Maintainers in Contributing Teams
Maintainers are the technical experts in how the capability is built and deployed: knowledge which allows the contributing team they are a member of to be more independent. In stage 3, the maintainers are distributed across many delivery teams and represent their team when the maintainers come together to work as a group themselves.
The objective of triage is to:
- minimise the overhead for low risk/simple changes so they progress quickly.
- ensure high risk/complex change will have the required consensus.
- prevent incorrect or mis-informed ideas or work from continuing.
This supports divisional independence through the critical task of clarifying which changes can progress independently, and which require up-front collaboration and agreement.
An effective triage process is usually a simple one as it must be transparent, well known and consistently used (i.e. no short-cuts for ‘special’ maintainers!). For example a common process is:
- Local maintainer will triage their team’s backlog and highlight items that they are unsure of, or definitely require collaboration.
- GitHub issue raised for technical discussion wrt each highlighted item, advertised via community Slack channel and tracked in a GitHub project board.
- GitHub issue gathers feedback/advice from maintainers and a decision on whether the change can immediately progress (i.e. ‘this discussion was enough’), or whether more rigorous consensus is required (i.e. RFC).
- Regular maintainer meetings run by the capability owner use the GitHub project board to sweep up any unresolved issues that are in danger of becoming stale.
Such a process can be documented in a
CONTRIBUTING.md; is both transparent and inclusive for all capability users; and is simple enough to be easily remembered and used consistently.

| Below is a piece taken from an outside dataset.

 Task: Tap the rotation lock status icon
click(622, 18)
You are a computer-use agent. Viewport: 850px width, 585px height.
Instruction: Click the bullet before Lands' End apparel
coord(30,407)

Changes that are triaged as ‘simple’ can be progressed independently:
- Use draft pull requests to make work more visible. This helps catch any mistakes made in triage or simple changes that become complex.
- Pull request review and approval is done by the local maintainer on behalf of the whole maintainer group (relying on the quality standards agreed in stage 2).
Complex changes require up-front consensus (covered separately), but once that consensus is reached follow a similar pattern:
- Use draft pull requests to encourage on-going discussion and collaboration during development as various aspects of the complex change become clearer (or change).
- Pull request review and approval is usually required from a maintainer in each contributing team to confirm agreement.
Merge & Release
Usually a division will own and run it’s own capability deployment using it’s preferred local deployment topology which integrates with local service management, operational support and incident management tools and teams. This provides full independence of the release deployment and support process; but from a set of approved PRs collaboration is required to agree release milestones and any development author support. This remains unsolved at present within Flutter, with capabilities in stage 3 that have a high rate of change often suffering release contention between divisions and wasteful duplicated release QA. So the guidance that can be provided is limited to the following observations:
- Operability concerns are generally driving contributing teams towards standardisation (e.g. of release artefacts, telemetry/log conventions).
- Usage of the same 3rd party cloud provider (AWS) is driving increasing consistency in deployment topology.
- To reduce manual/end-to-end testing repetition and meet the need to collaboratively test candidate releases there is a growing desire among teams for ‘reference deployments’ during CI.
- Choice of branching strategy affects release contention: e.g. some teams are experimenting with GitFlow with divisional develop branches.